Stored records
========================

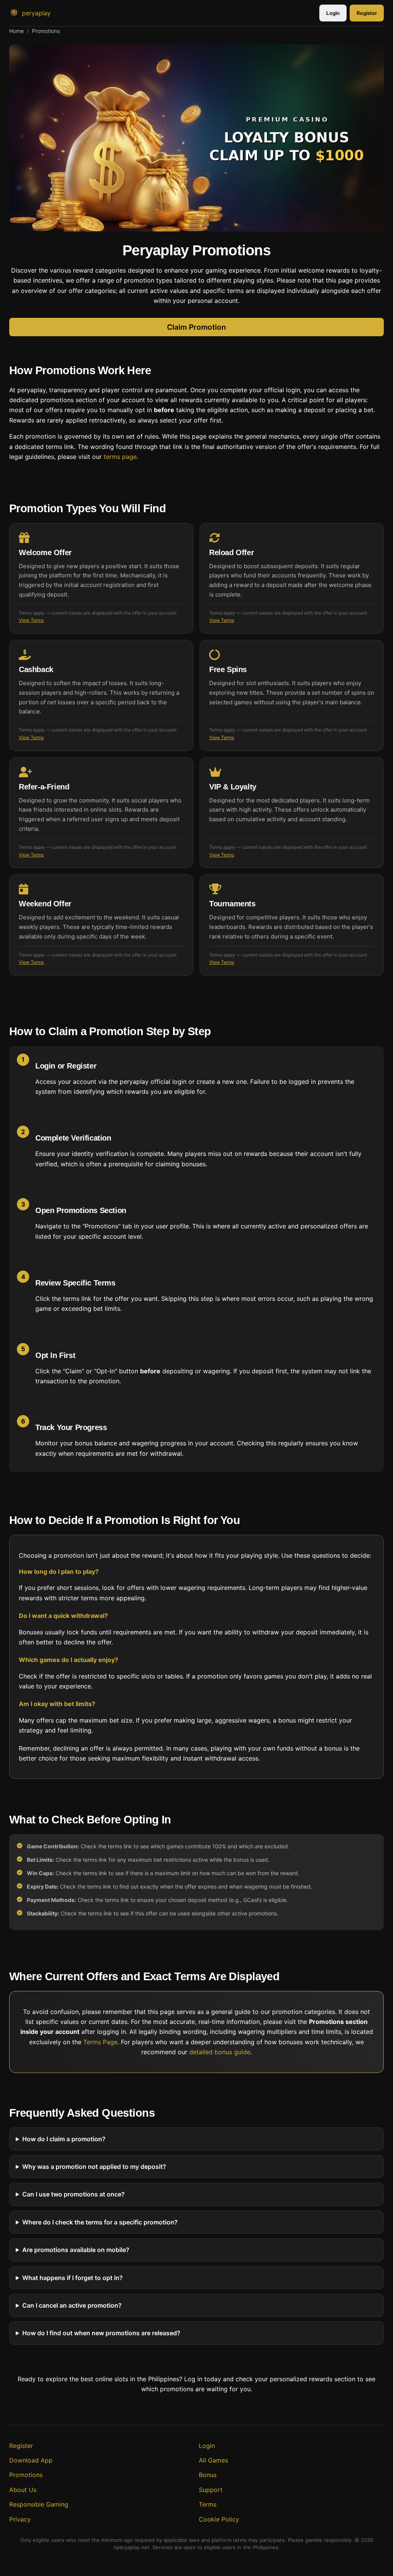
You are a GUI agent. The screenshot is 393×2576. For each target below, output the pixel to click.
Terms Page (100, 2041)
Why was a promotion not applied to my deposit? (94, 2166)
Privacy (20, 2519)
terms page (120, 456)
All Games (213, 2460)
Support (211, 2490)
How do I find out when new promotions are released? (101, 2333)
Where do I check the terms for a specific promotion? (100, 2222)
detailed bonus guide (219, 2052)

========================

Task objective: Reproduce only the lines running from the one that contains "All Games (213, 2460)" to the last line of the records.

Task output:
All Games (213, 2460)
Support (211, 2490)
How do I find out when new promotions are released? (101, 2333)
Where do I check the terms for a specific promotion? (100, 2222)
detailed bonus guide (219, 2052)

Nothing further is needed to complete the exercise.